Alternatively, the `KeepAllEpochPolicy` can be used to retain all epochs for the entire lifetime of the application.

### Inspecting epochs

Since the Epoch counter is incremented each time a transaction is committed, it may be hard to track which epochs are
available on a running Atoti application.

The epoch manager is responsible for applying the `IEpochManagementPolicy` on the application during its lifespan.
Release of old epochs is performed automatically according to the policy, or can be performed manually through MBeans
in `com.activeviam > Datastore > Epoch Manager` (releasing epochs, dropping branches, listing existing branches).
The same operations are available programmatically via the `IEpochManager` interface.

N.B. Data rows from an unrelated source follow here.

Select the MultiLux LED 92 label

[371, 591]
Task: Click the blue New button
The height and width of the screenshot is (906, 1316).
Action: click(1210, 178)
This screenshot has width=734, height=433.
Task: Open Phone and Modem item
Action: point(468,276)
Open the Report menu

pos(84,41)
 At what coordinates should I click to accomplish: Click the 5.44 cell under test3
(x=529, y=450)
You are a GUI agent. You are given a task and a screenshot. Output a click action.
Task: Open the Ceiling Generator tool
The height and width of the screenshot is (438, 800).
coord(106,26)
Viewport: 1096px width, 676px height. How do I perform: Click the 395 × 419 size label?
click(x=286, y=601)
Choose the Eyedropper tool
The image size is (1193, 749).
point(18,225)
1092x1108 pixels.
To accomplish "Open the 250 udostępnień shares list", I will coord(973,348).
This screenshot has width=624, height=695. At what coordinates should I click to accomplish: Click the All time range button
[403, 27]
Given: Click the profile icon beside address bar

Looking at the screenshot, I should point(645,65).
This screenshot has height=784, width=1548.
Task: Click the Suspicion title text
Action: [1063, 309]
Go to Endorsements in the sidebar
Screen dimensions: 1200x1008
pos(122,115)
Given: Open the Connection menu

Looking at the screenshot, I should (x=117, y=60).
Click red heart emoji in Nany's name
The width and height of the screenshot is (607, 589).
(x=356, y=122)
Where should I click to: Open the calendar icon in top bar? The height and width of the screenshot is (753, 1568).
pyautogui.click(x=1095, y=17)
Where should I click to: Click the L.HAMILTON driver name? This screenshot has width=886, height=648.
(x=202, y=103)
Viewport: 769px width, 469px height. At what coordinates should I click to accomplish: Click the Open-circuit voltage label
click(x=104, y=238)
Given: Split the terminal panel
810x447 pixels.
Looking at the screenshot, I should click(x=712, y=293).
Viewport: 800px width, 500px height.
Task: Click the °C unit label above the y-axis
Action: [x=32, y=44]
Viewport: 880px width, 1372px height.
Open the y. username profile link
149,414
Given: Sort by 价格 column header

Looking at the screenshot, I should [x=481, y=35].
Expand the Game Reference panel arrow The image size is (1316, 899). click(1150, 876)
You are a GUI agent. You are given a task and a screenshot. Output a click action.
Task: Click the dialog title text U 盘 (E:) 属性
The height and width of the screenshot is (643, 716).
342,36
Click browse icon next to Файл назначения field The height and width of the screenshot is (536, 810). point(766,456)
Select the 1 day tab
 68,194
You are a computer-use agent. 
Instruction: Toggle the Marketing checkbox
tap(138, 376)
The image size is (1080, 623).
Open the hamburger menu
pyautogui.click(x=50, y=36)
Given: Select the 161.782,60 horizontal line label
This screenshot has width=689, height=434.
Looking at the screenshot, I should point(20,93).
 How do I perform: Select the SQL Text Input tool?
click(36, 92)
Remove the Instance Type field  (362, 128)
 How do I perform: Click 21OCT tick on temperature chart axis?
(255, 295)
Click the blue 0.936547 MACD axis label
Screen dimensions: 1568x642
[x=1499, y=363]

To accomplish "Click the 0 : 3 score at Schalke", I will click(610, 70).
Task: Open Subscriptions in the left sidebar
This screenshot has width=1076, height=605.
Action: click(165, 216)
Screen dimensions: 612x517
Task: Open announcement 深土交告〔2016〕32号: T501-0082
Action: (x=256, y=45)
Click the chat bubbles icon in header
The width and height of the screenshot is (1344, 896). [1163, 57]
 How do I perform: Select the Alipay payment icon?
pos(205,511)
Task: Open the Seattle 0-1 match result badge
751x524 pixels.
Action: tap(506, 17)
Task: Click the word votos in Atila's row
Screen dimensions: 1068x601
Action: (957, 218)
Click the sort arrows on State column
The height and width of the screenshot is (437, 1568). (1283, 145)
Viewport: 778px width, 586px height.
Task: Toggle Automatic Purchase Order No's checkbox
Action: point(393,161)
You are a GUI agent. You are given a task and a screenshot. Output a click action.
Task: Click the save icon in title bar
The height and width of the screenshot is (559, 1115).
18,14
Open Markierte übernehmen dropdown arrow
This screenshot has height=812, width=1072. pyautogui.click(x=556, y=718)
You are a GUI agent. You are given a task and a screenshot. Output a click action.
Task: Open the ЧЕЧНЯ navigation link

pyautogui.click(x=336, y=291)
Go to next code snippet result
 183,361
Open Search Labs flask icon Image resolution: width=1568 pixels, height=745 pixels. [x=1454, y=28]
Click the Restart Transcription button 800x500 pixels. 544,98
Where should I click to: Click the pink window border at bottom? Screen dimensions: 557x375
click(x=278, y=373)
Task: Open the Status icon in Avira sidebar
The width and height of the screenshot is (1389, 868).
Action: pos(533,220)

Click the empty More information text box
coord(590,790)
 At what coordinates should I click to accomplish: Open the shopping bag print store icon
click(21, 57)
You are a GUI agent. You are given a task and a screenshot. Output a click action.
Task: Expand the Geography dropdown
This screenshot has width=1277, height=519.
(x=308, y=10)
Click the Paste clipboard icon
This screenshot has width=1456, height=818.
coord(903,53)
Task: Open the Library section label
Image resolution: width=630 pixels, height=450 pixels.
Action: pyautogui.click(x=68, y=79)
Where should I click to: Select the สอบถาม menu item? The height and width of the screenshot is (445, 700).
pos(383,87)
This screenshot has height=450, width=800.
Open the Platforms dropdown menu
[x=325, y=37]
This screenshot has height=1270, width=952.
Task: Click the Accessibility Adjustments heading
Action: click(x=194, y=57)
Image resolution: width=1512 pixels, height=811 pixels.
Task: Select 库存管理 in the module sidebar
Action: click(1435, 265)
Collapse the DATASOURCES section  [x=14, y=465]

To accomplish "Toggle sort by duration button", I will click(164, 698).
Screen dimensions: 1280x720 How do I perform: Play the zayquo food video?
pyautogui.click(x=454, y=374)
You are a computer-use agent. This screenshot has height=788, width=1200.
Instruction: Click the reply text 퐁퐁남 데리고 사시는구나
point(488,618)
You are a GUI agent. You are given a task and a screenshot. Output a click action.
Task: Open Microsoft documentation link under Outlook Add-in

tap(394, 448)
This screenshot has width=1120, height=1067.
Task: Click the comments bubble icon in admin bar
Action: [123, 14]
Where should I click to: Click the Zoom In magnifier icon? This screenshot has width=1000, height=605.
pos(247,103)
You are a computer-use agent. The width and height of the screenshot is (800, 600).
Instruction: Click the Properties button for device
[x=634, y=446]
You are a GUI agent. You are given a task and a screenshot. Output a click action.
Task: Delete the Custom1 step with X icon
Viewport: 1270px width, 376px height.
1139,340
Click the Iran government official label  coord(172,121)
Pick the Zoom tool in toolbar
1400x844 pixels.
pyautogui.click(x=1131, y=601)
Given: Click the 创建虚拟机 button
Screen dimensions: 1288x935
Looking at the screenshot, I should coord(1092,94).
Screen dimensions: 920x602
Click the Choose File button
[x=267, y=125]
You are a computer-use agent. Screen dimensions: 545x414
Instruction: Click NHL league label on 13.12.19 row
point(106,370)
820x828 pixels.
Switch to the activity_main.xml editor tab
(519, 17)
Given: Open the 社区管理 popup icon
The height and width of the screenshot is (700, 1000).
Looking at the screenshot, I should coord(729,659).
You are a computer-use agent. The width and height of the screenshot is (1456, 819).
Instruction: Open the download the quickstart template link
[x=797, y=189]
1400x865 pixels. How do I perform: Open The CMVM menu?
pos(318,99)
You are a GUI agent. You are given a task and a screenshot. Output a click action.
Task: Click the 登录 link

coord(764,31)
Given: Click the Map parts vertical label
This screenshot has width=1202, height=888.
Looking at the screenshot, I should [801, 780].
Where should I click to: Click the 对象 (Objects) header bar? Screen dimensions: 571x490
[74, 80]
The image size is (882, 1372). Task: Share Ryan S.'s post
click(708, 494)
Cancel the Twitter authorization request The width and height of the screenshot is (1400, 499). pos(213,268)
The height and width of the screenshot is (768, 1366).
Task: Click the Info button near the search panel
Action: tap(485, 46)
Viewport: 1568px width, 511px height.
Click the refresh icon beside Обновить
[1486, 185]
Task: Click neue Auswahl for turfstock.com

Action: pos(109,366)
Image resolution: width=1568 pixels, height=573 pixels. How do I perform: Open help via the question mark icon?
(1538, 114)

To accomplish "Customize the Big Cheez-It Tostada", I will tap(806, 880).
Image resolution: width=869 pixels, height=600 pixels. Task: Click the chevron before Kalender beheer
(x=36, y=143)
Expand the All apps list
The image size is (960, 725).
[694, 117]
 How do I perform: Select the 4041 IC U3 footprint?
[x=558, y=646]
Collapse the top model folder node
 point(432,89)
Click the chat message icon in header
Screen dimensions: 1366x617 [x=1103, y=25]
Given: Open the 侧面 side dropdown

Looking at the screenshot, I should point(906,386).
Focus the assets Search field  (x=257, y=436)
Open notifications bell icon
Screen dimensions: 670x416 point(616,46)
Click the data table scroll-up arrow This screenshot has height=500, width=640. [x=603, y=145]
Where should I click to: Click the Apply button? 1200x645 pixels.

The `IDatabase` interface provides methods to access non-released versions:

* `getMasterHead()` returns the latest version on the master branch
* `getHead(String branchName)` returns the latest version on a specific branch
* `getVersion(long epochId)` returns the version at a specific valid epoch

More methods to access past versions can be found in `IVersionHistory` interface.

The `getEpochsUsage` operation, available in the Epoch Manager MBean, provides statistics about the versions held by
each multi-versioned component of the application as well as the released and discarded epochs.

### Querying a specific version

Each `IDatabaseVersion` provides a `getQueryRunner()` method to execute queries on that version of the data.

Queries performed on this `IQueryRunner` interface will return data corresponding to facts as-of the corresponding
epoch.

The [Epoch Dimension](#epoch-dimension) is available when performing **MDX Queries** and allows for complex cross-epoch
calculations.

## Branches

> Branches allow the user to efficiently maintain several states of the data.
> This feature is most often used to perform a simulation without affecting the real data.
> A user can thus study the impact of a change without affecting the data used in other branches,
> such as the one used in production.

The concept of "What-if" is the idea of performing a business-related Projection or Simulation
that does not alter the main dataset.

There are several ways to perform "What-If" analysis in Atoti:
the use of branches is especially flexible and straightforward from a user standpoint.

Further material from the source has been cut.